Covid-19

San Diego City Council Votes Unanimously to End COVID-19 Emergency Declaration

San Diego City Council is set to vote on ending the state of emergency due to COVID during its meeting on Tuesday

NBC Universal, Inc.

The San Diego City Council voted unanimously to end the city's COVID-19 Emergency Declaration on Feb. 28 in order to be consistent with the county of San Diego and the state of California, both of which have also moved to end their states of emergency on that date.

City officials say they made their decision to end the declaration in the name of following public health guidance, as they have throughout the course of the pandemic. Experts and scientists believe that because COVID-19 cases, deaths and hospitalizations are all much lower throughout California that it is now appropriate to end the emergency declaration.

The state of emergency allowed the city to receive state, county and federal funds to respond more quickly to the crisis. The expiration of the emergency declaration would end the city-worker vaccine mandate and require city workers and elected officials to attend meetings in person.

Gloria said there are still several long-term effects from the pandemic that the city will be dealing with, including a spike in homelessness, substance abuse and fentanyl overdoses, and mental illness, but, he said, his plans to tackle those three issues include pursuing the area’s first CARE Court and reforming the conservatorship rules in California and are not dependent on the emergency declaration.

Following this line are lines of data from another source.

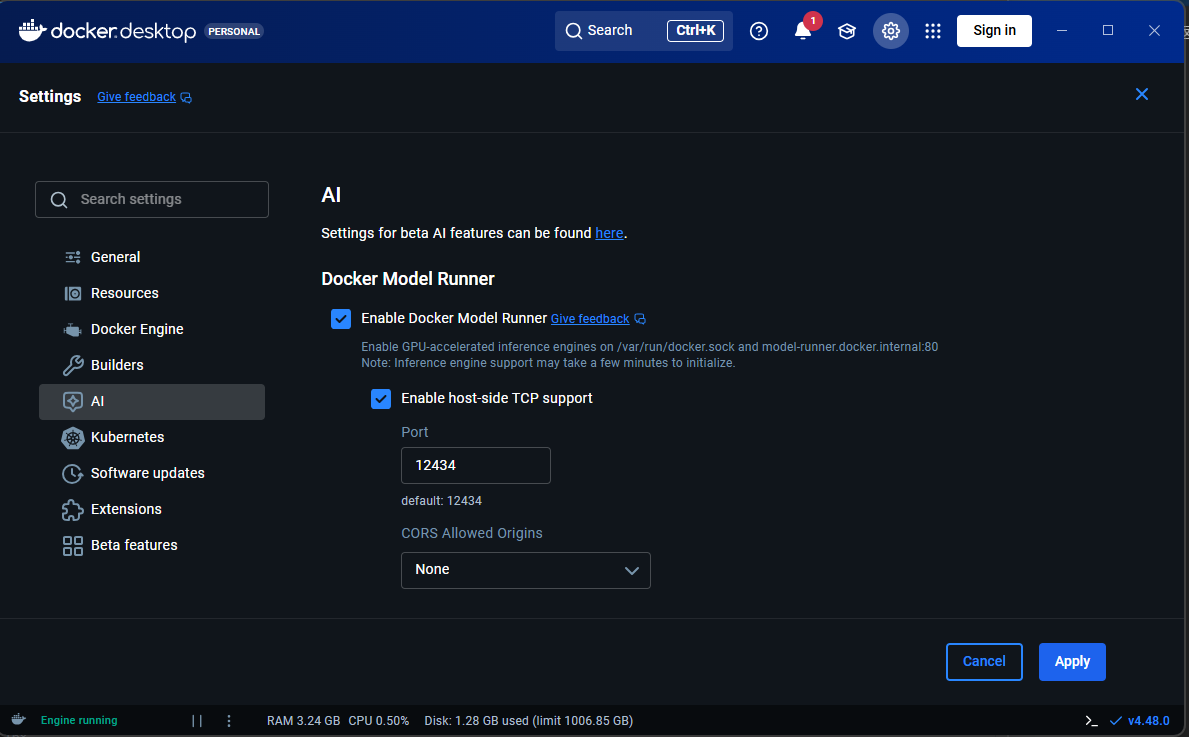Focus the Search settings box
This screenshot has width=1189, height=737.
pos(152,199)
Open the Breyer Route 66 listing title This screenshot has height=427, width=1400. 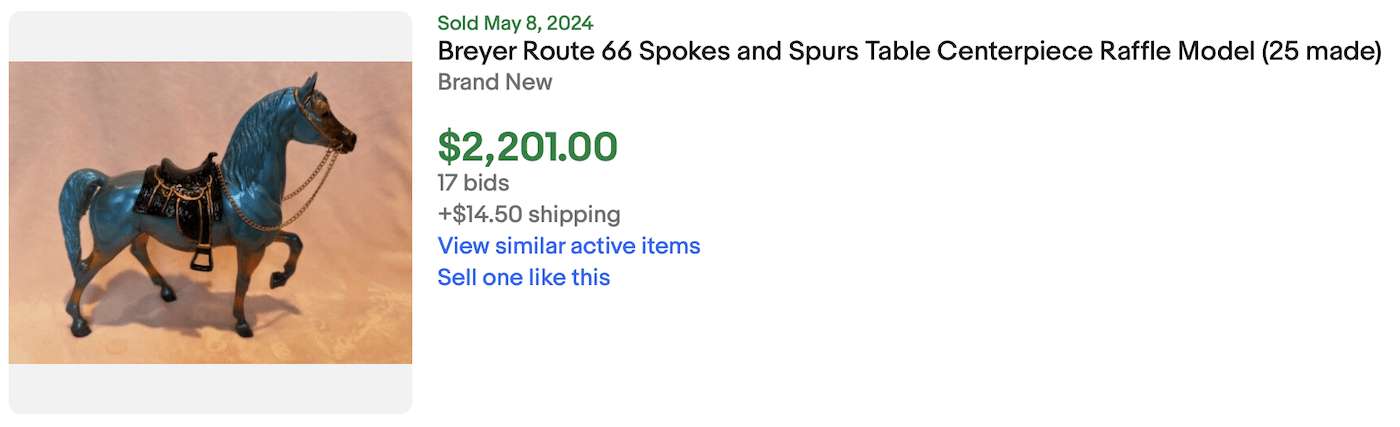[908, 52]

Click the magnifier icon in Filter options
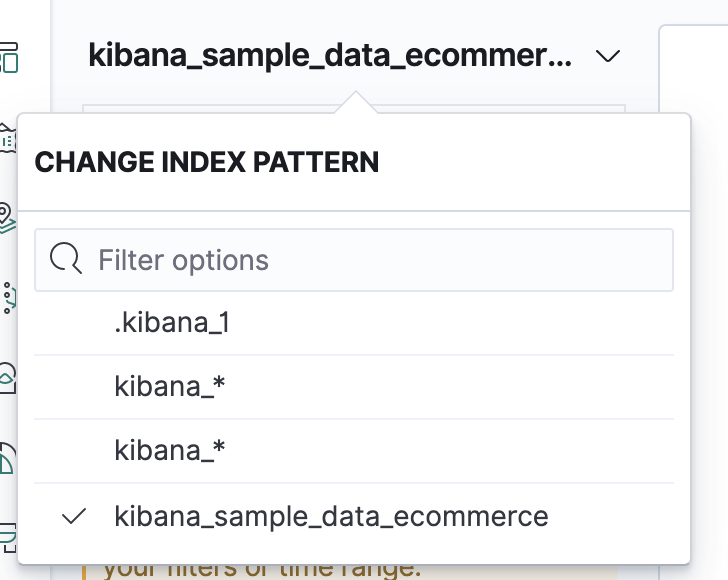point(66,261)
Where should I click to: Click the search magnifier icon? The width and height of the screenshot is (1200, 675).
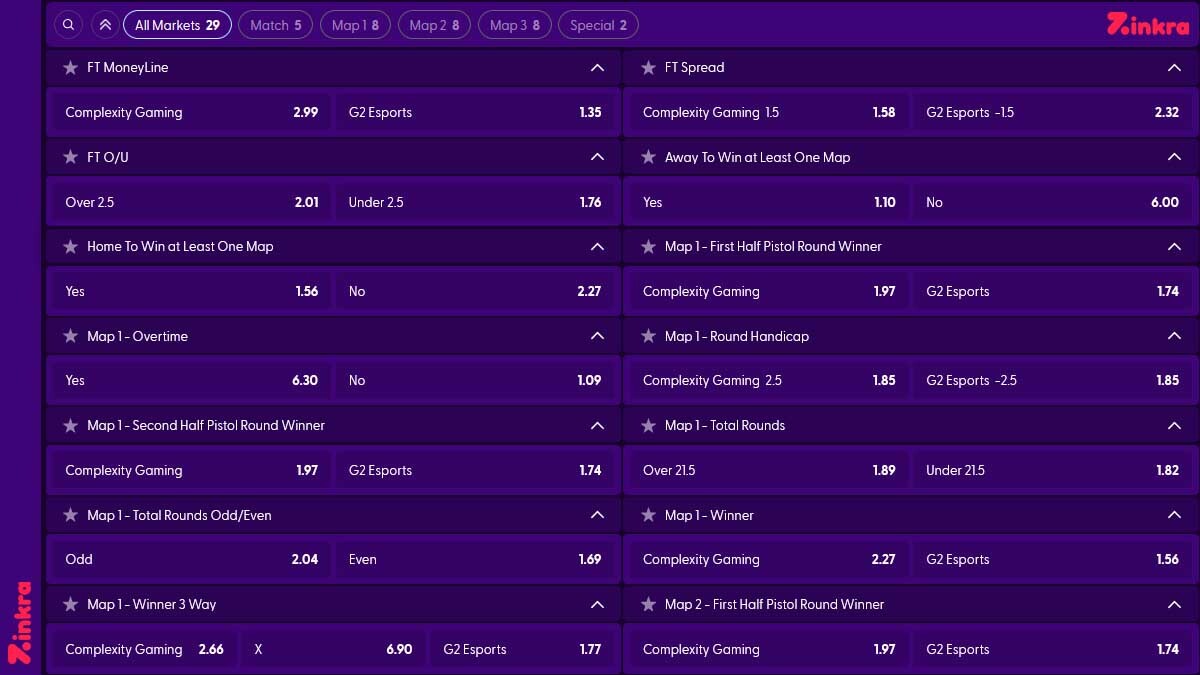point(68,25)
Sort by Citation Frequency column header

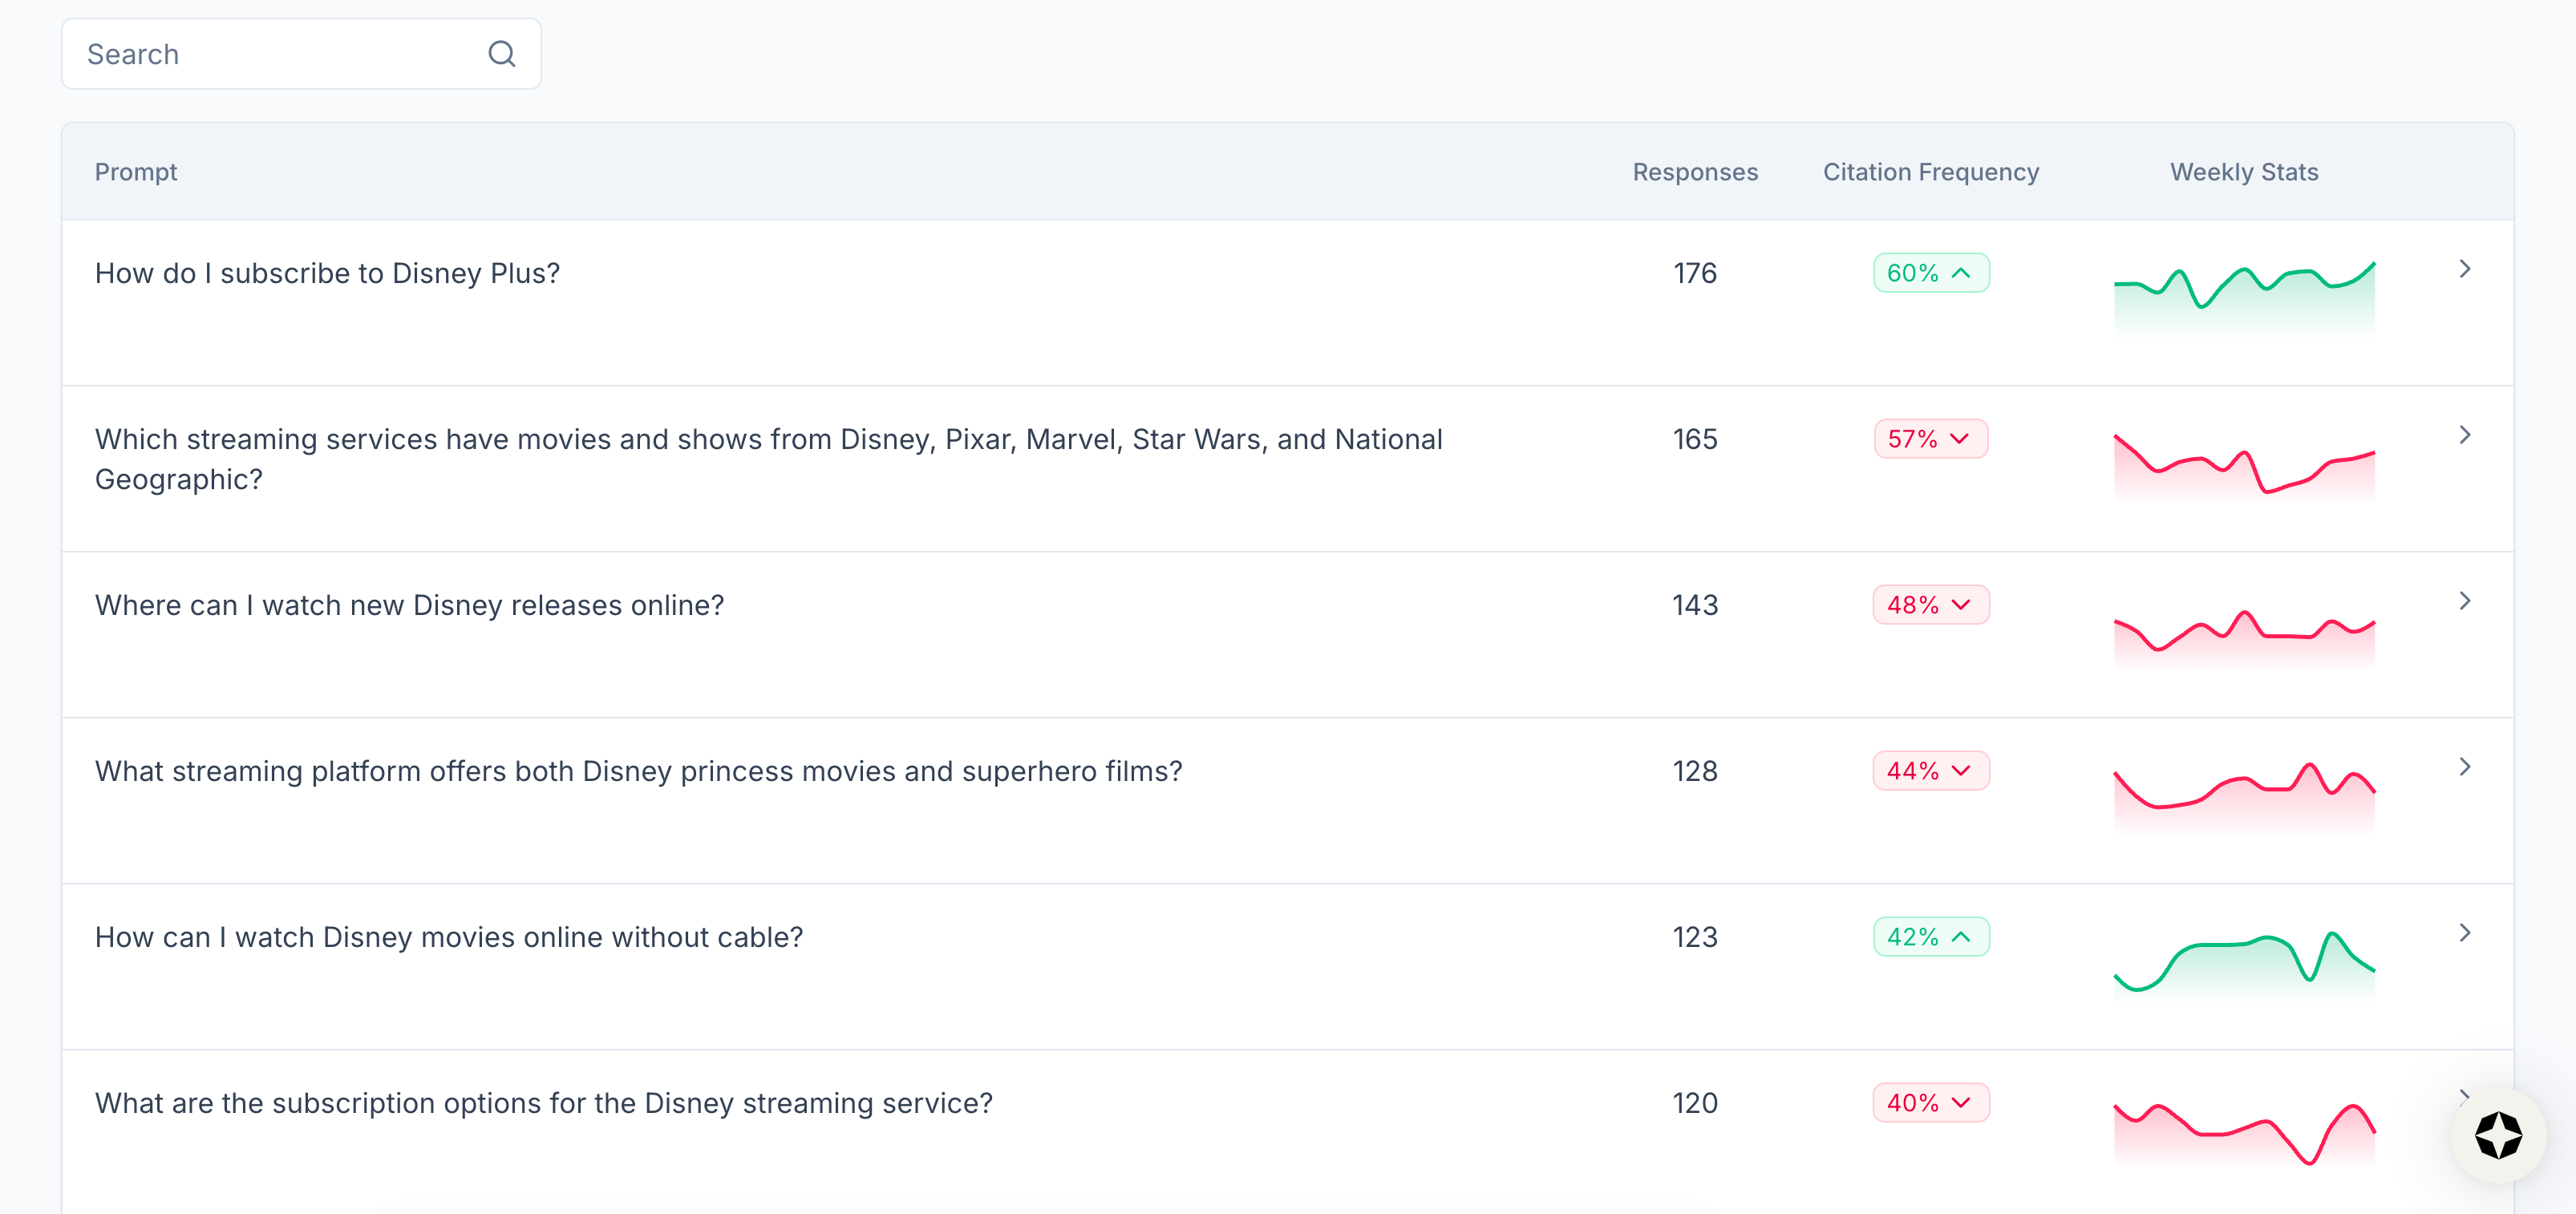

“We have a multitude of ways and a number of strategies that we're trying to advance to do that, but none of those are dependent on the emergency declaration,” Gloria said. “My hope is this frees up the bandwidth to allow us to really tackle those issues with the time and resources that are currently — or in recent years — have been dedicated toward the pandemic, but now we can put toward homelessness, toward behavioral health, toward the other challenges of economic inequities that many San Diegans are dealing with, with or without the pandemic.”

Von Wilpert, co-chair of San Diego City Council’s COVID-19 Response and Recovery Committee, attributes San Diego’s progress and recovery to high vaccination rates.

“The city of San Diego has done incredibly well through this pandemic because we have had a higher vaccine rate than a lot of surrounding cities," said Von Wilpert. "We are still seeing, just next door, cities like Lakeside that are still seeing a higher death rate than we have here in San Diego because we’ve adopted vaccines."

Von Wilpert also cautions that there is more work to be done to address inequities that surfaced and became exacerbated during the pandemic.

“One of the issues we still have to tackle is, honestly, the inequality in the economic recovery of the pandemic," Von Wilpert said. "We saw COVID hit communities of color much harder, low-income communities much harder."